Set on the campus of a former women’s college now overrun with lunkhead Roman-frat boys, Whit Stillman’s comeback comedy Damsels in Distress is wobbly and borderline twee, but it deepens as it goes along and becomes rich. The initial conceit is a beaut: to upend Heathers and Mean Girls by turning the central trio of insouciant alpha-hotties into do-gooders who march into dorms, pull students off their suicidal ledges, and put them in tap shoes to sing and dance. (The sign on their headquarters reads SUICIDE PREVENTION CENTER, but the word PREVENTION keeps falling off.) Each of these philosopher-flibbertigibbets bears the name of a flower: Heather (Carrie MacLemore), Rose (Megalyn Echikunwoke), and their laser-willed leader, Violet (Greta Gerwig), who has formulated a design for living. She counsels incoming student Lily (Analeigh Tipton) that falling in love with handsome and intelligent boys is a sure path to suicide. By dating Frank (Ryan Metcalf), who is neither good-looking nor smart, Violet is both making a difference in his life and protecting herself from heartbreak. Or so she believes—until he dumps her for a girl she “rescued” after a bad breakup.

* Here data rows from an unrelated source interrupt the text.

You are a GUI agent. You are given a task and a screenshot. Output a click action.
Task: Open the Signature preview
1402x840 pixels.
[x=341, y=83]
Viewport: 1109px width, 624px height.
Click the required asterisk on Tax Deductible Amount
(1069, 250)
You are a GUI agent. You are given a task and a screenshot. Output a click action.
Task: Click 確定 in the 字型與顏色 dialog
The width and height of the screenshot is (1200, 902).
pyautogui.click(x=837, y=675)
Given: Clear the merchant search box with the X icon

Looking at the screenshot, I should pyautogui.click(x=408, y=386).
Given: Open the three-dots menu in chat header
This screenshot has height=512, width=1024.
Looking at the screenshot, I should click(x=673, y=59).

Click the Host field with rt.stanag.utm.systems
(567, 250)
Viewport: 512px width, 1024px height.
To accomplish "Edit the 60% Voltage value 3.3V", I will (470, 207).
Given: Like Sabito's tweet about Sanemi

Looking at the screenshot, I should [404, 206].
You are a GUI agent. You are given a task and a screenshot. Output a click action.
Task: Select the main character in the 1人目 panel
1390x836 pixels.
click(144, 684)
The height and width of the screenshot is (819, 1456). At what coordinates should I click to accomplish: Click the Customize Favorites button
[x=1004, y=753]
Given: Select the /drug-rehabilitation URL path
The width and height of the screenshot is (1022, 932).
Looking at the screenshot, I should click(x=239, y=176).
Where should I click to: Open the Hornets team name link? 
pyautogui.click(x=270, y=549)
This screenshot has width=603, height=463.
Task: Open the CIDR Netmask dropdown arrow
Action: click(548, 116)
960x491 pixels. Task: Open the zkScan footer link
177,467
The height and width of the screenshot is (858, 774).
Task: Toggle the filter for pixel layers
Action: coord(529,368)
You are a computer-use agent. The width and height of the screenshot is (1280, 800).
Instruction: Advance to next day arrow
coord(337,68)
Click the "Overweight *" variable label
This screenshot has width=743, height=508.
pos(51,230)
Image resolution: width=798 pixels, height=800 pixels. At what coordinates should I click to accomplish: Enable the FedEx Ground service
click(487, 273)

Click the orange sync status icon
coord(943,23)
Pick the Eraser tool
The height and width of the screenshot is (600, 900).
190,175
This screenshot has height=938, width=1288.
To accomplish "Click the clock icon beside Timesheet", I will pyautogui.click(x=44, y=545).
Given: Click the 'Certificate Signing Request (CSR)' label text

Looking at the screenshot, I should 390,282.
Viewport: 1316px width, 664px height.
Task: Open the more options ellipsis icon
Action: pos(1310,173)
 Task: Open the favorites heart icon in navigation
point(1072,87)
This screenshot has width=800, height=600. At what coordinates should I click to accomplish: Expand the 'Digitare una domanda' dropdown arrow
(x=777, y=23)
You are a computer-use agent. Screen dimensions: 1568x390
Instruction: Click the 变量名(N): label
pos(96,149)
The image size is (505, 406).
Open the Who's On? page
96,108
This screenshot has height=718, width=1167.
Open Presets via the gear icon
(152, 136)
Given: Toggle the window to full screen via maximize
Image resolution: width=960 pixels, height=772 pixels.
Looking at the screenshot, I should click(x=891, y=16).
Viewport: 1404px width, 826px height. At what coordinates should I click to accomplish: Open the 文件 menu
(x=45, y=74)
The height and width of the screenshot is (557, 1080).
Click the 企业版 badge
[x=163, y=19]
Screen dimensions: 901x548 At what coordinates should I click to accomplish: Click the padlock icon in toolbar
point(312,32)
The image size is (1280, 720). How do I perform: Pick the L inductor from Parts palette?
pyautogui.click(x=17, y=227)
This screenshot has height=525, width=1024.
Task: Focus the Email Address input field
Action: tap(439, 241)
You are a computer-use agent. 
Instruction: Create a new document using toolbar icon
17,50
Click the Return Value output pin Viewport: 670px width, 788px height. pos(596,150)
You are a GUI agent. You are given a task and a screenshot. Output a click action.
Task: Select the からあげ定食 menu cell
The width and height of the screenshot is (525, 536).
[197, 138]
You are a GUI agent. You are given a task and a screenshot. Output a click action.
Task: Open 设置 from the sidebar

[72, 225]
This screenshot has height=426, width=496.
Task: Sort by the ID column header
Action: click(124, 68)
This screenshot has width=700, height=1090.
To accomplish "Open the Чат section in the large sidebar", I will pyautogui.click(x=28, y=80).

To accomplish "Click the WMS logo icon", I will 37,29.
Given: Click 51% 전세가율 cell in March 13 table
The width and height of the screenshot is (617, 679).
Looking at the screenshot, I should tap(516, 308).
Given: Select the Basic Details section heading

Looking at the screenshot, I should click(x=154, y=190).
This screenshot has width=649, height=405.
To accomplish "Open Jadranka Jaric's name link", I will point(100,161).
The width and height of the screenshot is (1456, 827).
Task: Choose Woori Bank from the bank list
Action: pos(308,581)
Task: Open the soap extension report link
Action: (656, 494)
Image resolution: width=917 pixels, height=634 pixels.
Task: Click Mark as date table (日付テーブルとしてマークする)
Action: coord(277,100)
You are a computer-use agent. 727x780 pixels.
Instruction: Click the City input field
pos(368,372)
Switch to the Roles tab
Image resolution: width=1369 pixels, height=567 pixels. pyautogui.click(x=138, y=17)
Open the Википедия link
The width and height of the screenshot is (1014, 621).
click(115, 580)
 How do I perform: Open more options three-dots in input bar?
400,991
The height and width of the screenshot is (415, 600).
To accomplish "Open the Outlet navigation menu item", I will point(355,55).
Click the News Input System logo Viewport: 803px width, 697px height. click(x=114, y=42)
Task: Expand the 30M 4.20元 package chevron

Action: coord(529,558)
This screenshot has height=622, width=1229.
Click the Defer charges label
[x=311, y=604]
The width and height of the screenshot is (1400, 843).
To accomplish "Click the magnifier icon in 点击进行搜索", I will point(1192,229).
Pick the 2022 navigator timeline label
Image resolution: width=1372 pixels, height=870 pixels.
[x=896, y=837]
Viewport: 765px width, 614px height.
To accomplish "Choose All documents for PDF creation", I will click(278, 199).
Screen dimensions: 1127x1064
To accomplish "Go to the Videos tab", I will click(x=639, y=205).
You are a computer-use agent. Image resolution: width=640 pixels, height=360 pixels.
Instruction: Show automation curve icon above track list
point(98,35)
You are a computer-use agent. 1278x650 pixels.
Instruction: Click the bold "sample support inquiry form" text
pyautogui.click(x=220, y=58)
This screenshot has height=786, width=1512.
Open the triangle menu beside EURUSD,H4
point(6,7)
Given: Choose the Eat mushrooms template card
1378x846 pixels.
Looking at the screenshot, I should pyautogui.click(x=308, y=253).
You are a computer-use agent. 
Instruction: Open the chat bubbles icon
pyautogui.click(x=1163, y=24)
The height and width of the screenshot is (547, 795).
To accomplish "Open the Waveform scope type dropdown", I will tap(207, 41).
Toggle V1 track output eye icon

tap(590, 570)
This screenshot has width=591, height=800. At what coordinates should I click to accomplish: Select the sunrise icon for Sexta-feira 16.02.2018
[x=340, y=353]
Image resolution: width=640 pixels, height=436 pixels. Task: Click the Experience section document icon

Stillman has hold of one of the best of all high-comedy themes: what Henry James, writing about Ibsen (not, admittedly, a laugh riot), called “the individual caught in the fact.” Stillman’s youngish characters love theories—embracing old ones, constructing new ones, always on the lookout for a way to frame experience and protect themselves from getting emotionally blindsided. They change their names and accents. They pretend to be people they aren’t. Inevitably, they are hurt, exposed, their theories exploded, but Stillman is the most charitable of satirists. Instead of delivering the killing blow, he allows these poseurs to pick themselves up and find a better pose—chattering all the while, of course.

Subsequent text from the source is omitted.